DEXUS identifies office demand influences

DEXUS Property Group’s ‘Birds Take Flight’ report identifies key megatrends shaping office demand and how they’re creating both opportunities and threats for businesses over the long term.

Among the megatrends the report identifies as affecting office demand are: advances in mobile connectedness changing how companies interact with customers and one another; Australia’s ageing population causing a change in demand patterns; increasing corporate competition causing companies to focus on productivity, including the way they use office space; and growth in wealth management causing growth in financial services offerings.

The report uses the terms ‘eagles’ and ‘hawks’ to refer to industries that DEXUS says are likely to see rapid expansion in their need for office space in the coming years, and which are generally well placed to respond to change in the office market. Eagles are large and fast-growing sectors such as accounting services, scientific research services, tertiary education, health care and childcare services. Hawks are small but fast-growing sectors such as funds management services, the advertising and media agency sectors, mortgage brokers and superannuation funds.

Slow-growing sectors, on the other hand, are either growing more slowly than average or are being adversely impacted by the megatrends currently underway.
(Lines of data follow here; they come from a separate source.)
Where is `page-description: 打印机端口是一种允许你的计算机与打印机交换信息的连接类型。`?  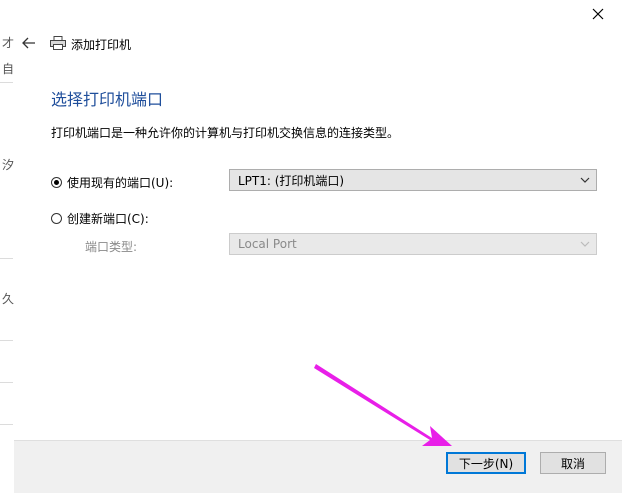 page-description: 打印机端口是一种允许你的计算机与打印机交换信息的连接类型。 is located at coordinates (226, 133).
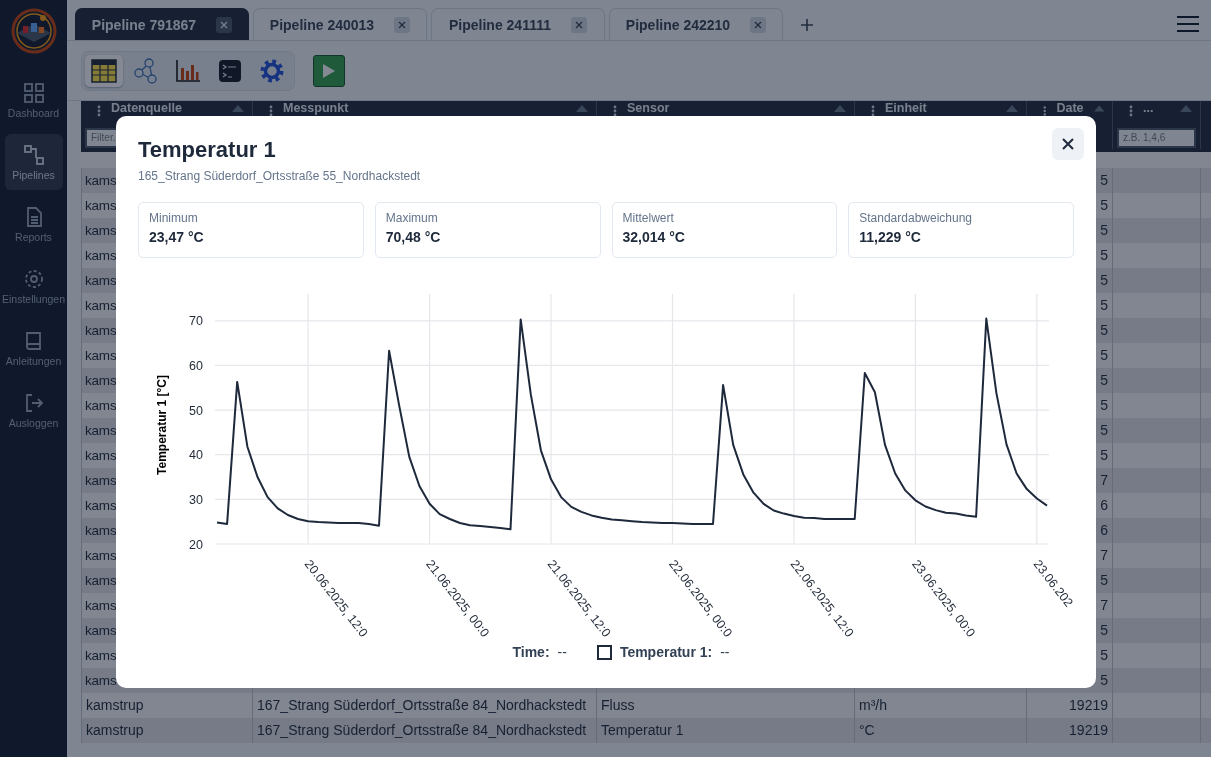 Image resolution: width=1211 pixels, height=757 pixels. I want to click on sidebar-item: Dashboard, so click(34, 100).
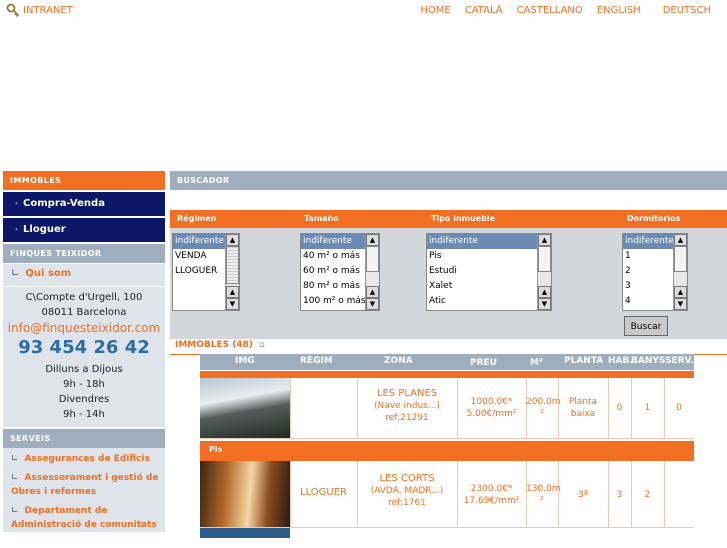 Image resolution: width=727 pixels, height=548 pixels. Describe the element at coordinates (84, 312) in the screenshot. I see `address-line2: 08011 Barcelona` at that location.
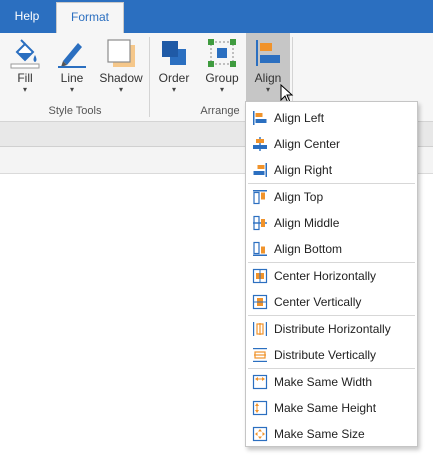  Describe the element at coordinates (332, 197) in the screenshot. I see `menu-item-align-top: Align Top` at that location.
The report says these sectors face having to adapt to compete, which means finding their niche or adopting better technology. It categorises these sectors as ‘swans’ (large and slow-growing) or ‘ducks’ (small and slow-growing).

The report puts national and regional commercial banking, and the general insurance sector, in the former category. Both are large sectors and use a lot of office space, but growth in both industries is expected to be slow.

In addition, the report gives print media and music publishing as examples of sectors likely to contract in the coming years as advances in technology affect reading and music production practices.